WINDSOR, Ont. — A trucker was convicted recently for smuggling cocaine across the border, despite some confusion in the way Canada Border Services Agency officers kept track of the seized items.

According to a local news story, while convicting Balwinder Singh Sangha, 40, of importing cocaine and possessing the drug for the purpose of trafficking, Justice Richard Gates says border guards in Windsor lack the experience and training to keep drugs out of the country.

"It is a far cry from rummaging around the trunk of a passenger car searching for an illicit bottle of liquor or carton of cigarettes to the forensic examination of a large tractor-trailer, such as the one at hand, in the search for drugs," said Justice Richard Gates.
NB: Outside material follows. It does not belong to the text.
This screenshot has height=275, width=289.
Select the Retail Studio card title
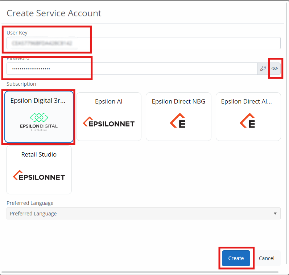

"While I do not in any way doubt the sincerity and dedication of the border service personnel, from a criminal investigative perspective, their experience and training are lacking."

Sangha was caught by border guards trying to smuggle 22.5 kilograms of cocaine across the Ambassador Bridge in 2007. The officers did not keep track of who seized what items from the truck and who subsequently handled them, and later had difficulty identifying items at trial.

While questioning the training of the officers, the judge did commend the border guards for their devotion to the job. "But what the community at large would greatly benefit from is an enhancement of their training."

A CBSA spokesman told the Windsor Star that since January 2007, border officials in Windsor and Sarnia have intercepted 1.3 tonnes of cocaine.